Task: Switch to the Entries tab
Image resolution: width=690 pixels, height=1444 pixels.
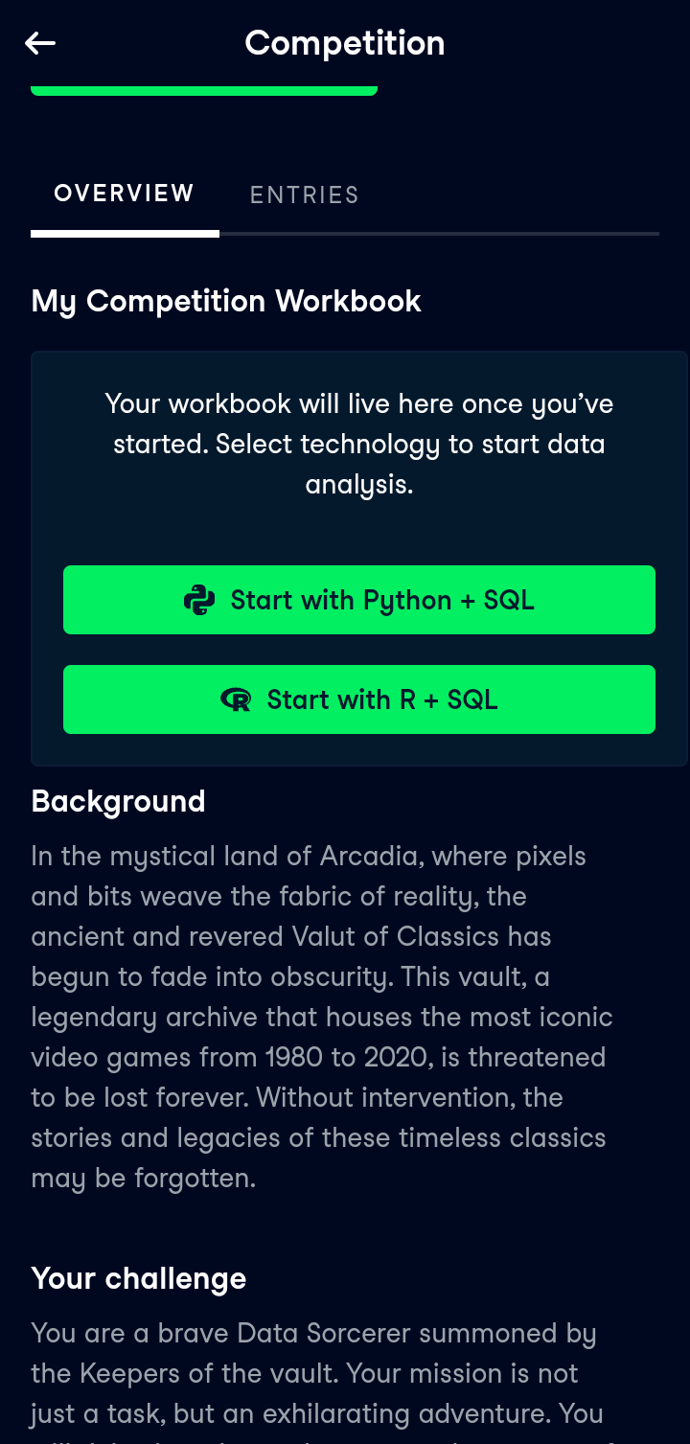Action: click(x=304, y=195)
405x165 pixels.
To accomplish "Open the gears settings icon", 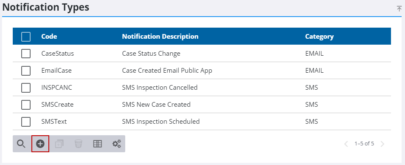I will pos(116,144).
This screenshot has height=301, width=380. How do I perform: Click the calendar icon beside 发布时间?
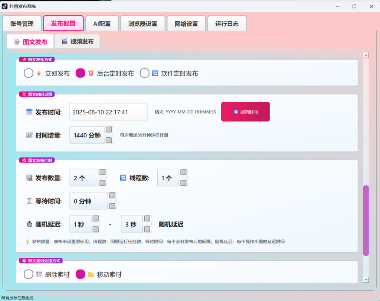[29, 112]
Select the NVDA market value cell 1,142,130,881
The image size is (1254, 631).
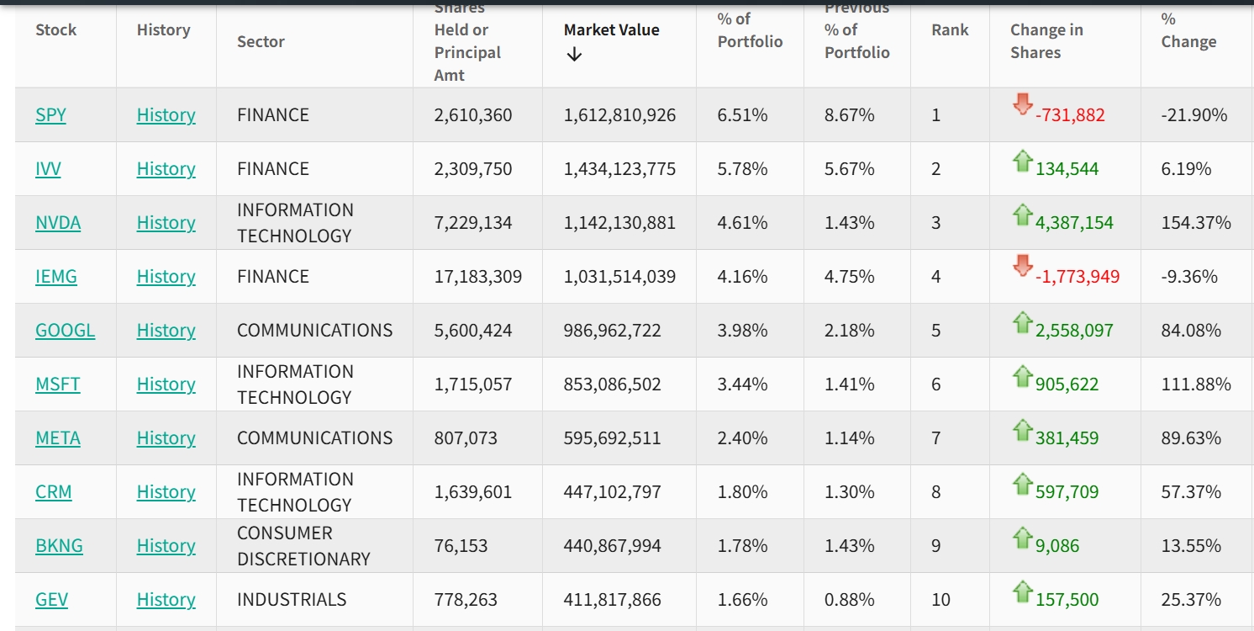pyautogui.click(x=619, y=223)
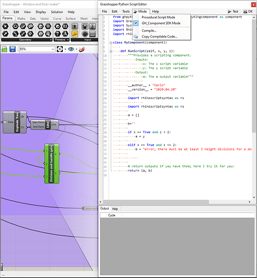Toggle the GH_Component SDK Mode checkmark
The height and width of the screenshot is (278, 257).
(x=136, y=23)
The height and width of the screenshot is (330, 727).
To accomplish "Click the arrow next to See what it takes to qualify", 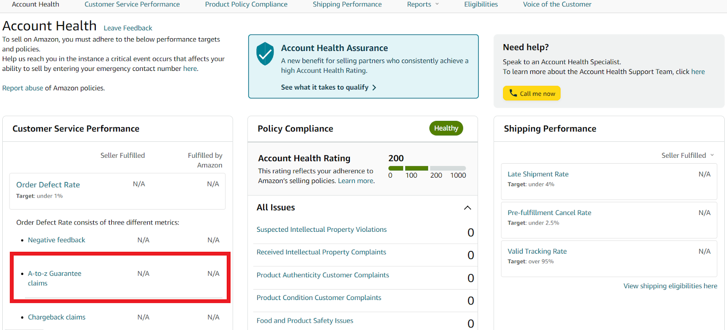I will coord(374,88).
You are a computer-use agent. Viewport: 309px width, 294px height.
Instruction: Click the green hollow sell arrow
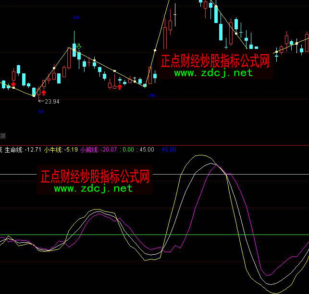point(79,46)
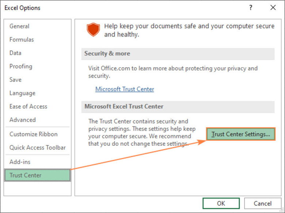Image resolution: width=285 pixels, height=213 pixels.
Task: Go to the Data options page
Action: tap(15, 53)
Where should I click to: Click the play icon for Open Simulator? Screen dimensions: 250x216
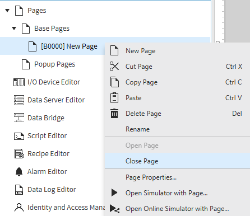pyautogui.click(x=114, y=192)
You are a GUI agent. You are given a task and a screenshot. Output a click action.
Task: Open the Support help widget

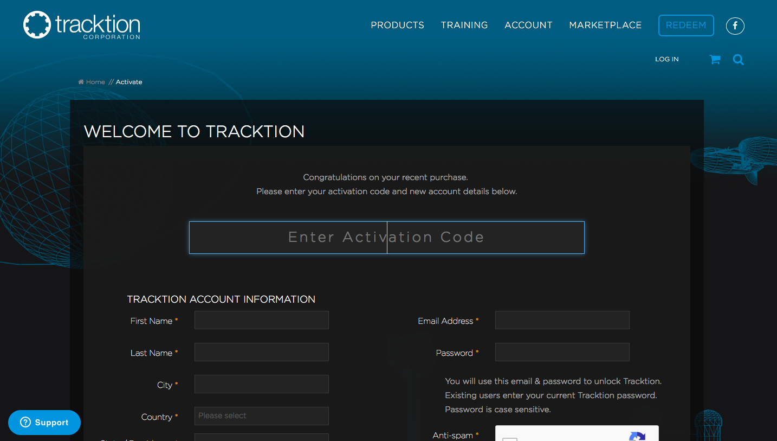click(x=44, y=423)
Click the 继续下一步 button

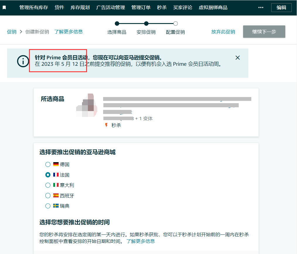(264, 32)

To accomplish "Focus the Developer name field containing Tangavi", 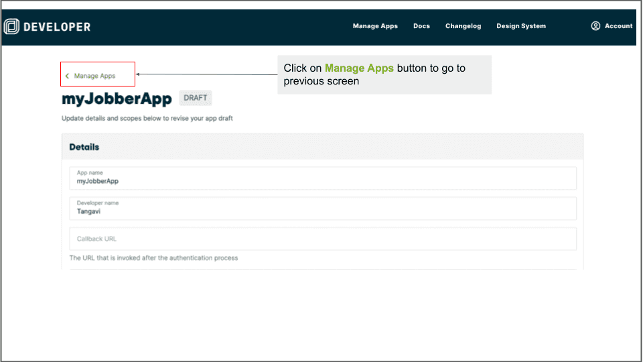I will click(x=322, y=208).
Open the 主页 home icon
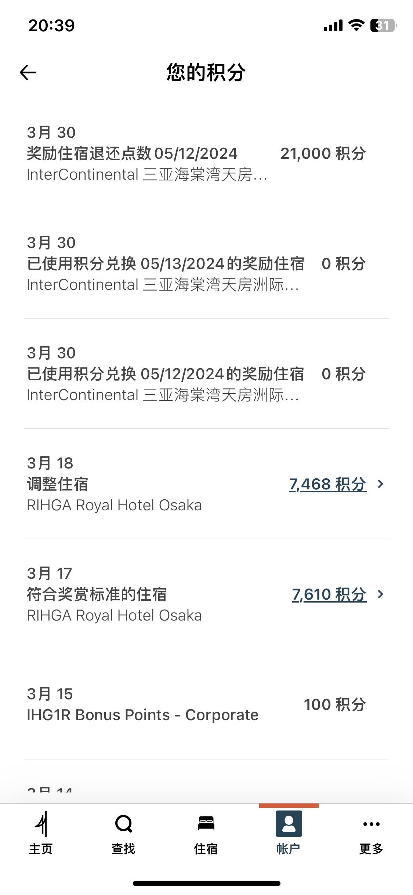413x895 pixels. 41,824
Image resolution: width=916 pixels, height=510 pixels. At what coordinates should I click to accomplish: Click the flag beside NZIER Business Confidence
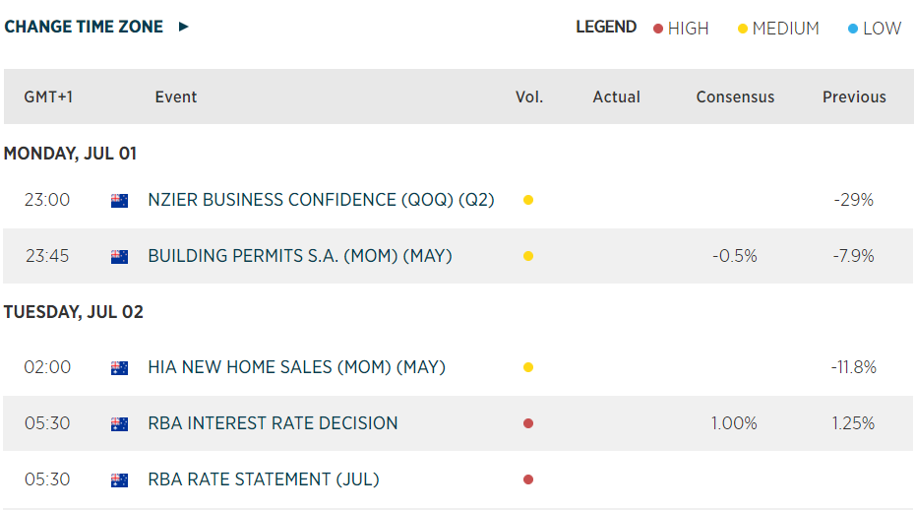[119, 201]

### Try it
Copy out whichever lines of the listing contain the word "agent".

### Worked solution
You are a computer-use agent. Viewport: 309px width, 294px height.
You are a GUI agent. You are given a task and a screenshot. Output a click action.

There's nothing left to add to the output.